Task prompt =>
Swap every "GUI agent" in the data below for "interface agent" and give the data back otherwise unchanged.

Material for the task =>
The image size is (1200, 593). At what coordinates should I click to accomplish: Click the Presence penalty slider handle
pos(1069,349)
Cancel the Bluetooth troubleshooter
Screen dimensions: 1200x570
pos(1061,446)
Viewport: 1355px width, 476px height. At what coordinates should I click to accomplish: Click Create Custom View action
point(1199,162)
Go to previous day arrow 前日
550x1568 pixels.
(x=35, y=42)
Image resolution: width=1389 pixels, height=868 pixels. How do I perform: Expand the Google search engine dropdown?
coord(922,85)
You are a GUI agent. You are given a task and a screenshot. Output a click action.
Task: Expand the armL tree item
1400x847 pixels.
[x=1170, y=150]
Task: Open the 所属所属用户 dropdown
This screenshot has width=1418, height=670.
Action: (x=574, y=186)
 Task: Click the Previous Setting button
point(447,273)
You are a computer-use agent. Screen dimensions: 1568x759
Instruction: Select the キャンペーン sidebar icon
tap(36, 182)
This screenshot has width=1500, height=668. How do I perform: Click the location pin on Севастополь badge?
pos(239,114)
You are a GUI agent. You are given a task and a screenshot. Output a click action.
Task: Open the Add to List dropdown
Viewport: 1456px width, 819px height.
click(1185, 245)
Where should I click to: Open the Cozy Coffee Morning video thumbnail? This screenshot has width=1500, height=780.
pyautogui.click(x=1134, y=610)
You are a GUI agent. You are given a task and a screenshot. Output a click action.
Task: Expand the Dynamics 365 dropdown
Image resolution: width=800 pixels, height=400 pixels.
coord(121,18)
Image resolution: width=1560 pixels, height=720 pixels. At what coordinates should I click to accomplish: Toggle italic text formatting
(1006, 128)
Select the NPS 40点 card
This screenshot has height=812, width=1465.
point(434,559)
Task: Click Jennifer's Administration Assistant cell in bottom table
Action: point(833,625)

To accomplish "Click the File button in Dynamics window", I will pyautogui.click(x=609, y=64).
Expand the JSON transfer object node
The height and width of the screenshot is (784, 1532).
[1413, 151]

Right answer =>
The image size is (1200, 593). At what coordinates should I click to accomplish: Click the Presence penalty slider handle
pos(1069,349)
Cancel the Bluetooth troubleshooter
Screen dimensions: 1200x570
pos(1061,446)
Viewport: 1355px width, 476px height. At what coordinates should I click to accomplish: Click Create Custom View action
point(1199,162)
Go to previous day arrow 前日
550x1568 pixels.
(x=35, y=42)
Image resolution: width=1389 pixels, height=868 pixels. How do I perform: Expand the Google search engine dropdown?
coord(922,85)
You are a interface agent. You are given a task and a screenshot. Output a click action.
Task: Expand the armL tree item
1400x847 pixels.
[x=1170, y=150]
Task: Open the 所属所属用户 dropdown
This screenshot has width=1418, height=670.
Action: (x=574, y=186)
 Task: Click the Previous Setting button
point(447,273)
You are a computer-use agent. Screen dimensions: 1568x759
Instruction: Select the キャンペーン sidebar icon
tap(36, 182)
This screenshot has width=1500, height=668. How do I perform: Click the location pin on Севастополь badge?
pos(239,114)
You are a interface agent. You are given a task and a screenshot. Output a click action.
Task: Open the Add to List dropdown
Viewport: 1456px width, 819px height.
click(1185, 245)
Where should I click to: Open the Cozy Coffee Morning video thumbnail? This screenshot has width=1500, height=780.
pyautogui.click(x=1134, y=610)
You are a interface agent. You are given a task and a screenshot. Output a click action.
Task: Expand the Dynamics 365 dropdown
Image resolution: width=800 pixels, height=400 pixels.
coord(121,18)
Image resolution: width=1560 pixels, height=720 pixels. At what coordinates should I click to accomplish: Toggle italic text formatting
(1006, 128)
Select the NPS 40点 card
This screenshot has height=812, width=1465.
point(434,559)
Task: Click Jennifer's Administration Assistant cell in bottom table
Action: point(833,625)

To accomplish "Click the File button in Dynamics window", I will pyautogui.click(x=609, y=64).
Expand the JSON transfer object node
The height and width of the screenshot is (784, 1532).
[1413, 151]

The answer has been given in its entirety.